Copy out all of the records below word for word, keeping every line unchanged.

# start of INFORMATION PROVIDED

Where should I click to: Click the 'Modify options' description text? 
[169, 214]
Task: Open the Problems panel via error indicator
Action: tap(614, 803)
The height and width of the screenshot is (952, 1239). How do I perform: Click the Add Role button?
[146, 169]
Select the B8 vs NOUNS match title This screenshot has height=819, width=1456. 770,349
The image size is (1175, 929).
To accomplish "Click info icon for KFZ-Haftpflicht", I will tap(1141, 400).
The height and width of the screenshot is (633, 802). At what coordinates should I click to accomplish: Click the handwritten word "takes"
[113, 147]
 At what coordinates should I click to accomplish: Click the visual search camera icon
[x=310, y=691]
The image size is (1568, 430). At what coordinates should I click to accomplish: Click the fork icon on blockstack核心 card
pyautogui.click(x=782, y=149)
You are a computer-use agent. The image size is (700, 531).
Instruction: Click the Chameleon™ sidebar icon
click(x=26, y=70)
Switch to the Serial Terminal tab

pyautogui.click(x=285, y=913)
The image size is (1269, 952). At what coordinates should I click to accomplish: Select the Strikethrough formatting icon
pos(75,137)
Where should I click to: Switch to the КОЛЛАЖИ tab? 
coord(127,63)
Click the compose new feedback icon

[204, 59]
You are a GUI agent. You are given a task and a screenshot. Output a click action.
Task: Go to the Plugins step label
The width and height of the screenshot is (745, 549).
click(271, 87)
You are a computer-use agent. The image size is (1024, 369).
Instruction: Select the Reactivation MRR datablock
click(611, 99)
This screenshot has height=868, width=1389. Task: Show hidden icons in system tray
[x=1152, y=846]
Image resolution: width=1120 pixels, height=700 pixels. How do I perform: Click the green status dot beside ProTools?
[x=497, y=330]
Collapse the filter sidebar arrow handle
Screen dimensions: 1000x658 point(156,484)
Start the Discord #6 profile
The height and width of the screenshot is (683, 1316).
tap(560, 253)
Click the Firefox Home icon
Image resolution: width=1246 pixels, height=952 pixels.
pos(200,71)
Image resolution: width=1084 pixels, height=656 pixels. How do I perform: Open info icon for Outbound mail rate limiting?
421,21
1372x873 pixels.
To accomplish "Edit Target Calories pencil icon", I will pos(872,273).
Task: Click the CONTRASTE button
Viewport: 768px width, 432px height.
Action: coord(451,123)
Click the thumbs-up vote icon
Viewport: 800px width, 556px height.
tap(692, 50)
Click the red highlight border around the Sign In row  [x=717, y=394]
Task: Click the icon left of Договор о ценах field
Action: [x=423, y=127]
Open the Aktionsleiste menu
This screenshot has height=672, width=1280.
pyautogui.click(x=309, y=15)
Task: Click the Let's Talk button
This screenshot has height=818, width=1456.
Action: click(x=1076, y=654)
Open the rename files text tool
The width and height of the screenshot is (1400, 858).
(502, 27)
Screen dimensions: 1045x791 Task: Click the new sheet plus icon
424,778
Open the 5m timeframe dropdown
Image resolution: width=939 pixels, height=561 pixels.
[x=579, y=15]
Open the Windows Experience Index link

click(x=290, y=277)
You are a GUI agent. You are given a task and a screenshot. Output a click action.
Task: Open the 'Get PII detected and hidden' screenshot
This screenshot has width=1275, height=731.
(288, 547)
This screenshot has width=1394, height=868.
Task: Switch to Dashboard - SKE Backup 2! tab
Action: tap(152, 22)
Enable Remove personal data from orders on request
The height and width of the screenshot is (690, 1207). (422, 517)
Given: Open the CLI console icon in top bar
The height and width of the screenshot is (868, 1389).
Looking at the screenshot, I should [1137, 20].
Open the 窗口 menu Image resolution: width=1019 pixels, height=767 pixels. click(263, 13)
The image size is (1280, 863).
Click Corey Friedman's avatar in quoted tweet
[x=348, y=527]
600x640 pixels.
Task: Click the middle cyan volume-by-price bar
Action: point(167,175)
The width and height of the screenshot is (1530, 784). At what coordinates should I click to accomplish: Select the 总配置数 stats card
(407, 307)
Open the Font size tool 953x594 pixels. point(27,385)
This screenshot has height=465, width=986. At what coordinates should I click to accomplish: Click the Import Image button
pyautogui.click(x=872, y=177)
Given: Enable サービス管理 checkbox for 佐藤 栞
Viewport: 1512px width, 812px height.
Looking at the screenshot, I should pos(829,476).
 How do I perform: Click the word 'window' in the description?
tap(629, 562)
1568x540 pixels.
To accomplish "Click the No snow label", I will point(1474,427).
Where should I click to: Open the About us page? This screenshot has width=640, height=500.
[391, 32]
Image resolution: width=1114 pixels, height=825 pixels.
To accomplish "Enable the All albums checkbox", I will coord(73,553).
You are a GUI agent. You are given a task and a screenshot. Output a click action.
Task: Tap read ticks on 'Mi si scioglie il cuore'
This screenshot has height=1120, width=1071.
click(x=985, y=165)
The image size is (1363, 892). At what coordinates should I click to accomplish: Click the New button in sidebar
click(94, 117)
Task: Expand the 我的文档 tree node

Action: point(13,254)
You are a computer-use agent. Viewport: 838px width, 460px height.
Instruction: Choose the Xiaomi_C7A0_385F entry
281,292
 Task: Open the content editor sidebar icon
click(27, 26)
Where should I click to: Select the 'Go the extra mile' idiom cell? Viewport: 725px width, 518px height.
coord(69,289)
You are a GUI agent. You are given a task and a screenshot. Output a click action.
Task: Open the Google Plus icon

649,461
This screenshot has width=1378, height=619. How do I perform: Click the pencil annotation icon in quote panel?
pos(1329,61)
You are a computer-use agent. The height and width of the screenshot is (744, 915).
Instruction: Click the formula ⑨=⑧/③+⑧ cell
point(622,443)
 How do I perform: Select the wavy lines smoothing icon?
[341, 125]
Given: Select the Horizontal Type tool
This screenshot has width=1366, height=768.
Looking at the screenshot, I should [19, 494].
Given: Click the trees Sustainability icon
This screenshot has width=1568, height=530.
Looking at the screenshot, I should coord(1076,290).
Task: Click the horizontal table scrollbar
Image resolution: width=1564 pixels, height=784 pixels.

# end of INFORMATION PROVIDED

§ **THE REPLY**
Where should I click to: Click the 'Modify options' description text? 
[169, 214]
Task: Open the Problems panel via error indicator
Action: tap(614, 803)
The height and width of the screenshot is (952, 1239). How do I perform: Click the Add Role button?
[146, 169]
Select the B8 vs NOUNS match title This screenshot has height=819, width=1456. 770,349
The image size is (1175, 929).
To accomplish "Click info icon for KFZ-Haftpflicht", I will tap(1141, 400).
The height and width of the screenshot is (633, 802). At what coordinates should I click to accomplish: Click the handwritten word "takes"
[113, 147]
 At what coordinates should I click to accomplish: Click the visual search camera icon
[x=310, y=691]
The image size is (1568, 430). At what coordinates should I click to accomplish: Click the fork icon on blockstack核心 card
pyautogui.click(x=782, y=149)
You are a computer-use agent. The image size is (700, 531).
Instruction: Click the Chameleon™ sidebar icon
click(x=26, y=70)
Switch to the Serial Terminal tab

pyautogui.click(x=285, y=913)
The image size is (1269, 952). At what coordinates should I click to accomplish: Select the Strikethrough formatting icon
pos(75,137)
Where should I click to: Switch to the КОЛЛАЖИ tab? 
coord(127,63)
Click the compose new feedback icon

[204, 59]
You are a GUI agent. You are given a task and a screenshot. Output a click action.
Task: Go to the Plugins step label
The width and height of the screenshot is (745, 549).
click(271, 87)
You are a computer-use agent. The image size is (1024, 369).
Instruction: Select the Reactivation MRR datablock
click(611, 99)
This screenshot has height=868, width=1389. Task: Show hidden icons in system tray
[x=1152, y=846]
Image resolution: width=1120 pixels, height=700 pixels. How do I perform: Click the green status dot beside ProTools?
[x=497, y=330]
Collapse the filter sidebar arrow handle
Screen dimensions: 1000x658 point(156,484)
Start the Discord #6 profile
The height and width of the screenshot is (683, 1316).
tap(560, 253)
Click the Firefox Home icon
Image resolution: width=1246 pixels, height=952 pixels.
pos(200,71)
Image resolution: width=1084 pixels, height=656 pixels. How do I perform: Open info icon for Outbound mail rate limiting?
421,21
1372x873 pixels.
To accomplish "Edit Target Calories pencil icon", I will pos(872,273).
Task: Click the CONTRASTE button
Viewport: 768px width, 432px height.
Action: coord(451,123)
Click the thumbs-up vote icon
Viewport: 800px width, 556px height.
tap(692, 50)
Click the red highlight border around the Sign In row  [x=717, y=394]
Task: Click the icon left of Договор о ценах field
Action: [x=423, y=127]
Open the Aktionsleiste menu
This screenshot has height=672, width=1280.
pyautogui.click(x=309, y=15)
Task: Click the Let's Talk button
This screenshot has height=818, width=1456.
Action: click(x=1076, y=654)
Open the rename files text tool
The width and height of the screenshot is (1400, 858).
(502, 27)
Screen dimensions: 1045x791 Task: Click the new sheet plus icon
424,778
Open the 5m timeframe dropdown
Image resolution: width=939 pixels, height=561 pixels.
[x=579, y=15]
Open the Windows Experience Index link

click(x=290, y=277)
You are a GUI agent. You are given a task and a screenshot. Output a click action.
Task: Open the 'Get PII detected and hidden' screenshot
This screenshot has width=1275, height=731.
(288, 547)
This screenshot has width=1394, height=868.
Task: Switch to Dashboard - SKE Backup 2! tab
Action: tap(152, 22)
Enable Remove personal data from orders on request
The height and width of the screenshot is (690, 1207). (422, 517)
Given: Open the CLI console icon in top bar
The height and width of the screenshot is (868, 1389).
Looking at the screenshot, I should [1137, 20].
Open the 窗口 menu Image resolution: width=1019 pixels, height=767 pixels. click(263, 13)
The image size is (1280, 863).
Click Corey Friedman's avatar in quoted tweet
[x=348, y=527]
600x640 pixels.
Task: Click the middle cyan volume-by-price bar
Action: point(167,175)
The width and height of the screenshot is (1530, 784). At what coordinates should I click to accomplish: Select the 总配置数 stats card
(407, 307)
Open the Font size tool 953x594 pixels. point(27,385)
This screenshot has height=465, width=986. At what coordinates should I click to accomplish: Click the Import Image button
pyautogui.click(x=872, y=177)
Given: Enable サービス管理 checkbox for 佐藤 栞
Viewport: 1512px width, 812px height.
Looking at the screenshot, I should pos(829,476).
 How do I perform: Click the word 'window' in the description?
tap(629, 562)
1568x540 pixels.
To accomplish "Click the No snow label", I will point(1474,427).
Where should I click to: Open the About us page? This screenshot has width=640, height=500.
[391, 32]
Image resolution: width=1114 pixels, height=825 pixels.
To accomplish "Enable the All albums checkbox", I will coord(73,553).
You are a GUI agent. You are given a task and a screenshot. Output a click action.
Task: Tap read ticks on 'Mi si scioglie il cuore'
This screenshot has height=1120, width=1071.
click(x=985, y=165)
The image size is (1363, 892). At what coordinates should I click to accomplish: Click the New button in sidebar
click(94, 117)
Task: Expand the 我的文档 tree node

Action: point(13,254)
You are a computer-use agent. Viewport: 838px width, 460px height.
Instruction: Choose the Xiaomi_C7A0_385F entry
281,292
 Task: Open the content editor sidebar icon
click(27, 26)
Where should I click to: Select the 'Go the extra mile' idiom cell? Viewport: 725px width, 518px height.
coord(69,289)
You are a GUI agent. You are given a task and a screenshot. Output a click action.
Task: Open the Google Plus icon

649,461
This screenshot has width=1378, height=619. How do I perform: Click the pencil annotation icon in quote panel?
pos(1329,61)
You are a computer-use agent. The height and width of the screenshot is (744, 915).
Instruction: Click the formula ⑨=⑧/③+⑧ cell
point(622,443)
 How do I perform: Select the wavy lines smoothing icon?
[341, 125]
Given: Select the Horizontal Type tool
This screenshot has width=1366, height=768.
Looking at the screenshot, I should [19, 494].
Given: Click the trees Sustainability icon
This screenshot has width=1568, height=530.
Looking at the screenshot, I should coord(1076,290).
Task: Click the horizontal table scrollbar
Image resolution: width=1564 pixels, height=784 pixels.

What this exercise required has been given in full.